** DATA FOR THIS TASK follows **
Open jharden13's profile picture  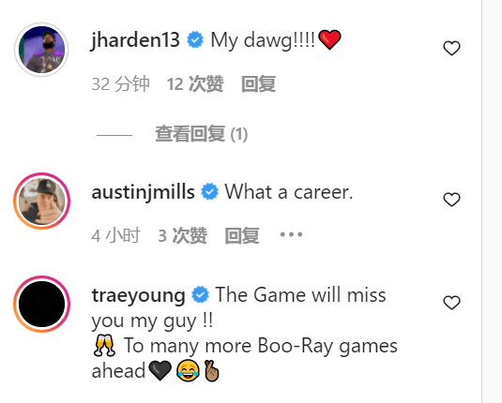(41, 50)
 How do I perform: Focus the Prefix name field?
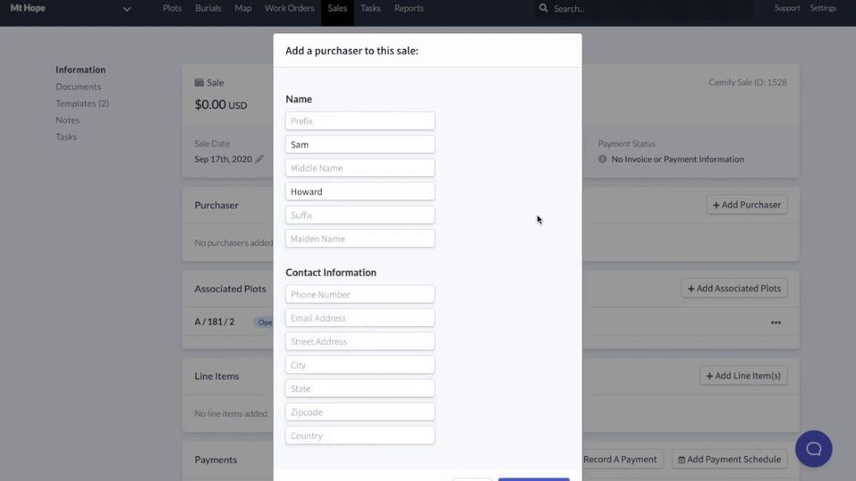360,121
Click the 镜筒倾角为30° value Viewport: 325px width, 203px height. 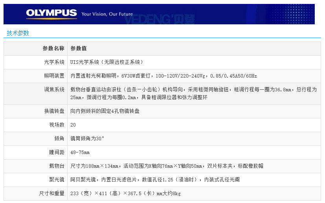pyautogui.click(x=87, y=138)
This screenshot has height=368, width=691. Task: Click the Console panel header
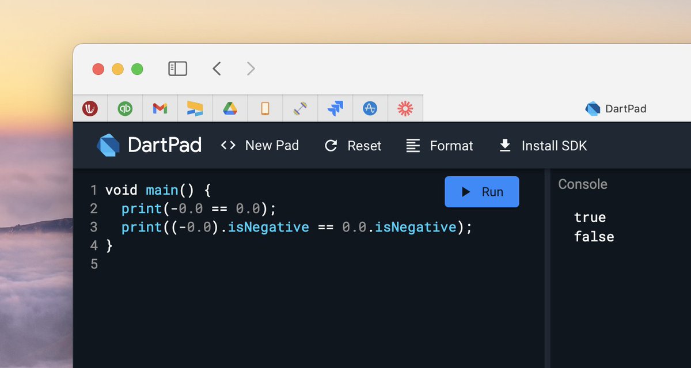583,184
** End of DATA FOR THIS TASK **
▶ [INSTRUCTIONS TO FOLLOW]
Your task is to retype exactly the lines that run from the line with "This screenshot has" through the last line of the material, with the pictures left out.

▶ [SOLUTION TO THE EXERCISE]
This screenshot has height=368, width=691. Task: Click the Console panel header
583,184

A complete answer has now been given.